What was your first job after graduating from CAT’s Professional Filmmaking program?
The summer location team for a Kelowna Local Radio Station.
Tell us about your filmmaking career progression since that first job – what projects have you worked on and what have been your roles on those projects?
I had spent the bulk of my professional career in live events, where I was a Cameraman for around 3 years.
A few big projects I lent my skills to include: ‘TEDTALK’, 2018/2019; ‘SIGGRAPH’, 2018; ‘Calgary Stampede’, 2019; and ‘The Nature of Things with David Suzuki’.
In the twilight of live events, I was even a Technical Director/Camera Switcher for the 2020 ‘BLM Protests’ in downtown Vancouver. I then reached a professional hinge point, and entered the Film Industry proper. Since then I have worked on nearly all of The CW Network’s ‘DC Superhero’ sets, ‘Yellowjackets’, ‘The Peacemaker’, and a few Netflix titles dropping next year (‘Fall of House of Usher‘/’Quantum Leap’).
Where are you working now?
Scarab Digital – a creative studio in Vancouver providing content creation and post-production services to the film and television industry
Tell us a little about what a typical day looks like for you in your present position in the film industry.
Typical days simply do not exist for me. Some days see me to set, other days I am in the office coordinating for a production or doing R&D on new camera systems or technology.
What is the best thing, and the hardest thing about your present position?
The demand for brain bandwidth is substantial and unforgiving. Some days you feel like you’re pulled in all directions, and it can become overwhelming if you don’t take a moment to dip beneath the clouds to re-orient.
What made you choose the CAT Filmmaking program?
Some erstwhile CAT representative came to my little high school in Saskatchewan and spoke of a great industry where the stars shine and artistic professionals work in collaboration. Shortly thereafter, my father and I came out to a little city named Kelowna, nestled away in the mountains. I fell in love with the surrounding country, then the campus. In that order. After that, the decision was pretty easy for me.
What things did you learn at CAT that have been helpful to you?
CAT gave me a tiny, telescopic view of what I could be if I applied myself.
Sure, I learned an introduction to say, After Effects, and the keystrokes still ring true to this day. I learned how to do a crash focus and what a subject looks like in a long or short lens. But that’s not what’s stuck the most. To put it simply, CATO gave me the tools, the company, and the industry contacts to excel. To try to number everything would waste your time, dear reader.
What advice would you have for our current Filmmaking students?

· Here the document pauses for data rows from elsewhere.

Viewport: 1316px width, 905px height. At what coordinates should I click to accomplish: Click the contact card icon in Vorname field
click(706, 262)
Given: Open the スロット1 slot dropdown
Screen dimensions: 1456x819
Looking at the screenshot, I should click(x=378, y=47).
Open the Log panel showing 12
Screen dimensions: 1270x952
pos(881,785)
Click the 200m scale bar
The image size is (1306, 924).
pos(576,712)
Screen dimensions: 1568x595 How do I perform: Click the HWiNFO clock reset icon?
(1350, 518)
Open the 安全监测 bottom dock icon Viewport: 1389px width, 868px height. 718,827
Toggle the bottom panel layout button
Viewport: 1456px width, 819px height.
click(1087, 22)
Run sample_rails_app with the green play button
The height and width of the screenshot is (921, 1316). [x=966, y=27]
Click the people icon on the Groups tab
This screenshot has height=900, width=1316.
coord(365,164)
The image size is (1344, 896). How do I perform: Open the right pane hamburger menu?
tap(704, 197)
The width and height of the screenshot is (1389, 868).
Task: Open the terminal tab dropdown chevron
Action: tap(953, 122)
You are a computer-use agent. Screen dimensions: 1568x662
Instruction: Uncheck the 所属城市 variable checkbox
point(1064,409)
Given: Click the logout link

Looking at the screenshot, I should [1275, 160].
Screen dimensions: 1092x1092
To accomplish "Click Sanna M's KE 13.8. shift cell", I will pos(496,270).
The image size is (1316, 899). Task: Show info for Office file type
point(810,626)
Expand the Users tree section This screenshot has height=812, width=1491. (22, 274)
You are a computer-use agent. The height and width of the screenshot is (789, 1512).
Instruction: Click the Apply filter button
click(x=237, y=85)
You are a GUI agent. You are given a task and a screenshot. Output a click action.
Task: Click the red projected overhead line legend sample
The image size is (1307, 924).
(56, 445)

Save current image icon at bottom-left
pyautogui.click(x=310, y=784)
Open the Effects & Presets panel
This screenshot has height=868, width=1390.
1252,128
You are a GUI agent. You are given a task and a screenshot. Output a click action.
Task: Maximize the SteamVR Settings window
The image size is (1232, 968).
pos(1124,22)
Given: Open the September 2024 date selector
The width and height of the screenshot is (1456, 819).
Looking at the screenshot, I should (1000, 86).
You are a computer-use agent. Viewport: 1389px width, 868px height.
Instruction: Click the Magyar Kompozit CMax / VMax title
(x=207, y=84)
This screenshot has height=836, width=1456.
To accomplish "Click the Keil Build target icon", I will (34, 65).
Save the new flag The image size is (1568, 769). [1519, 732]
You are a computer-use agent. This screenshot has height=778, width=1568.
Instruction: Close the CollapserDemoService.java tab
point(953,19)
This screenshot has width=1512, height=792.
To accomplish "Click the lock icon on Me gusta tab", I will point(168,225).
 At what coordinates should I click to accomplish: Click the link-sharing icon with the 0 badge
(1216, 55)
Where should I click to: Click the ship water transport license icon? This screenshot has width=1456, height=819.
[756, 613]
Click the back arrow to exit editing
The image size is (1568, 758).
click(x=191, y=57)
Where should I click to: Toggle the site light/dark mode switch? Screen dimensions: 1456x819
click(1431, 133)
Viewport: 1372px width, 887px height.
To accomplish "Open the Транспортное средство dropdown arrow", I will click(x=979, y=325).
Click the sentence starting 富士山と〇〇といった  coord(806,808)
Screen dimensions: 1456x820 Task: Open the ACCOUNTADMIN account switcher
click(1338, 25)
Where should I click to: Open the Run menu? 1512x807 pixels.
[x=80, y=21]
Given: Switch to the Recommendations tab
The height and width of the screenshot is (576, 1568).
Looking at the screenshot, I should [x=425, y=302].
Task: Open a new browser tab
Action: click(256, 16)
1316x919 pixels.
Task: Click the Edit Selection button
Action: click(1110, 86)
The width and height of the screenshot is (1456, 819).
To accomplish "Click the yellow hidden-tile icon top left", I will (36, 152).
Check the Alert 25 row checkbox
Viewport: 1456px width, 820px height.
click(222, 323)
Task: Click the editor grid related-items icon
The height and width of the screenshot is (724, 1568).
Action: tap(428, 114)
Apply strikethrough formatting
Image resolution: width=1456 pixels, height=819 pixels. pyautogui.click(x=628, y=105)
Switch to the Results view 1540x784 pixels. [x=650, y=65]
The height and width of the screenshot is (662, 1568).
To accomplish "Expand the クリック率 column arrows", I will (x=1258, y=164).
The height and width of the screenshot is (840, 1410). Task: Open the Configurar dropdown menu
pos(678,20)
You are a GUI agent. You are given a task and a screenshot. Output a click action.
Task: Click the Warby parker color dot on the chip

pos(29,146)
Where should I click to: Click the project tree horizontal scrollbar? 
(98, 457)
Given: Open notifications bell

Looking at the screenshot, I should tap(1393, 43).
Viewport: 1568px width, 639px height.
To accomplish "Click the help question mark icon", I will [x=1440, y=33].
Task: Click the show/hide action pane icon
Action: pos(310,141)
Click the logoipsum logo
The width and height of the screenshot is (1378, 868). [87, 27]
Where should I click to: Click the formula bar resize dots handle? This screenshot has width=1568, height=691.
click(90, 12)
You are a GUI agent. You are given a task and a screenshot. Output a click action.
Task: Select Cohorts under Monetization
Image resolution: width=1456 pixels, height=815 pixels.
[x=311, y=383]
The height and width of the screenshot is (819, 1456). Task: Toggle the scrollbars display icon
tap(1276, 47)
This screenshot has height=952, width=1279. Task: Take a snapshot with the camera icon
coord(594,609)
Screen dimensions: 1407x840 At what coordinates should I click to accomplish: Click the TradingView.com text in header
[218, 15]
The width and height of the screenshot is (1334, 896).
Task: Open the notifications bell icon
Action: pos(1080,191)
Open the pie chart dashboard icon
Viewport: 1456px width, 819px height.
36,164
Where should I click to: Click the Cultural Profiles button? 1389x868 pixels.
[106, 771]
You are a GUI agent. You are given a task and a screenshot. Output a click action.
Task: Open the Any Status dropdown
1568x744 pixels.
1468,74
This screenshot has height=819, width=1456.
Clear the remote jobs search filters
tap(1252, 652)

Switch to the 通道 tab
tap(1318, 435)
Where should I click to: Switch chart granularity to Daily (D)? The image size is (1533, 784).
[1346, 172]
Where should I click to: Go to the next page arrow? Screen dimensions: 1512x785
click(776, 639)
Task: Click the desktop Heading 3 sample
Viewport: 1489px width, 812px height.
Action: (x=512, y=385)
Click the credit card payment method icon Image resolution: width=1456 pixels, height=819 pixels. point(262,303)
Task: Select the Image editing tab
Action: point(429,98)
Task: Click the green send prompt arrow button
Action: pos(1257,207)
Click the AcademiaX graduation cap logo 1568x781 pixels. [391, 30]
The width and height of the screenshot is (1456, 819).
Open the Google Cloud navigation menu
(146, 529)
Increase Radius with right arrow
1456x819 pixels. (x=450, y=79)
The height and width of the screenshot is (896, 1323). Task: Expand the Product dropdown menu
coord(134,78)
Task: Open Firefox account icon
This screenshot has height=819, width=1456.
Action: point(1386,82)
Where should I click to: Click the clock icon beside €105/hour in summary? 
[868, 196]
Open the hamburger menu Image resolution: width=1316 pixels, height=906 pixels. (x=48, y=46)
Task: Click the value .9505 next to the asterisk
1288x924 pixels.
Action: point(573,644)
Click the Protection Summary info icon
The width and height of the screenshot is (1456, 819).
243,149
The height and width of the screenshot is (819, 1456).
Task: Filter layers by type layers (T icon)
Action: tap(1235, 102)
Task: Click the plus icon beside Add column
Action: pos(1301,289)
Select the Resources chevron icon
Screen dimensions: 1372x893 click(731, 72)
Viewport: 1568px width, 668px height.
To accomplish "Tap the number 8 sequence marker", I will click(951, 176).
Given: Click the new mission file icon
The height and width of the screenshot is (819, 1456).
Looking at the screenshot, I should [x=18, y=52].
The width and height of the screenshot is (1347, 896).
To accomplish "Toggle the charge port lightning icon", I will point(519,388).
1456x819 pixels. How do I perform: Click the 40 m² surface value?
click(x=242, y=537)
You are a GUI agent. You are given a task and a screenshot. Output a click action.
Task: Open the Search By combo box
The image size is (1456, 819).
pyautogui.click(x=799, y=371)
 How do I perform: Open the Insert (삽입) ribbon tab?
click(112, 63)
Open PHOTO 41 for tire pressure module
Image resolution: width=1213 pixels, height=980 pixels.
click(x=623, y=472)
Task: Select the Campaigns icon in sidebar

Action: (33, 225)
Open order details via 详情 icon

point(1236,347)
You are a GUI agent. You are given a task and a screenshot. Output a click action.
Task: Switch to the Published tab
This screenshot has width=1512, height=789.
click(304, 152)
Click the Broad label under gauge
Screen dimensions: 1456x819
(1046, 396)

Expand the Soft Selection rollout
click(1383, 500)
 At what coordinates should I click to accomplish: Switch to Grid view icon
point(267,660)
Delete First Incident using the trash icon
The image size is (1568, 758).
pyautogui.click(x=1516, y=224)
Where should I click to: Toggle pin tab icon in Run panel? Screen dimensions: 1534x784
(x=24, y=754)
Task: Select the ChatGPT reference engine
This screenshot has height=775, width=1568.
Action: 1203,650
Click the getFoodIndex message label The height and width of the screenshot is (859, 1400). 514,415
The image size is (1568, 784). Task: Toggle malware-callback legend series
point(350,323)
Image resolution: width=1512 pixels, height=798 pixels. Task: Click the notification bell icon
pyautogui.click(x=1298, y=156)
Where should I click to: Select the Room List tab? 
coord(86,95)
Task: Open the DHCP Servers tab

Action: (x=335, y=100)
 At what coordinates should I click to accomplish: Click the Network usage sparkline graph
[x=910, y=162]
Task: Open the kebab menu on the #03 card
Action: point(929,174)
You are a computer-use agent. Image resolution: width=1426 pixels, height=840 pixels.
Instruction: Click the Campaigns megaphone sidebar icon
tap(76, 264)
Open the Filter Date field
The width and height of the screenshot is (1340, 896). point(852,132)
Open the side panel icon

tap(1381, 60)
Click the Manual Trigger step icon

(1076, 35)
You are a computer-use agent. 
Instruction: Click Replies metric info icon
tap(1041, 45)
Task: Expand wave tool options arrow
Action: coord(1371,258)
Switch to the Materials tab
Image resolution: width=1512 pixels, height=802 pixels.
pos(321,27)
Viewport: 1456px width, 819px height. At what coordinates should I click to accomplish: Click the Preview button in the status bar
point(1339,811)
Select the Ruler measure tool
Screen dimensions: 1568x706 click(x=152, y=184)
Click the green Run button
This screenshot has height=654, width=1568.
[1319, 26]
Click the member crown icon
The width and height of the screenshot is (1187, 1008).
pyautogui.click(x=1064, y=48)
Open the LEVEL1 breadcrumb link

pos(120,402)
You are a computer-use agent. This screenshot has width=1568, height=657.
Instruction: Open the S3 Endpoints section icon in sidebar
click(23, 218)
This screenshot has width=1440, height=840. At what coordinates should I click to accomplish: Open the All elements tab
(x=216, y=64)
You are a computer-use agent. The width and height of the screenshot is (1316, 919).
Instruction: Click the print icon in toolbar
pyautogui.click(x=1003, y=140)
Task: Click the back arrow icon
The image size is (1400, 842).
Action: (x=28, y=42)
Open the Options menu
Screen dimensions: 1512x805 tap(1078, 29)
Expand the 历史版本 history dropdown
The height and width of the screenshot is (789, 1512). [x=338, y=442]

Well, if they are actively engaged in reading this article? I hope you are putting your feet up after a long day at the Sutherland studio. Or catching an article while your Premiere is rendering. This is your time to create and make and forge and iterate and fail and succeed and mold yourself.
Get the pictures you see in your head at night onto that screen. You have a story, I’m sure. Go tell it.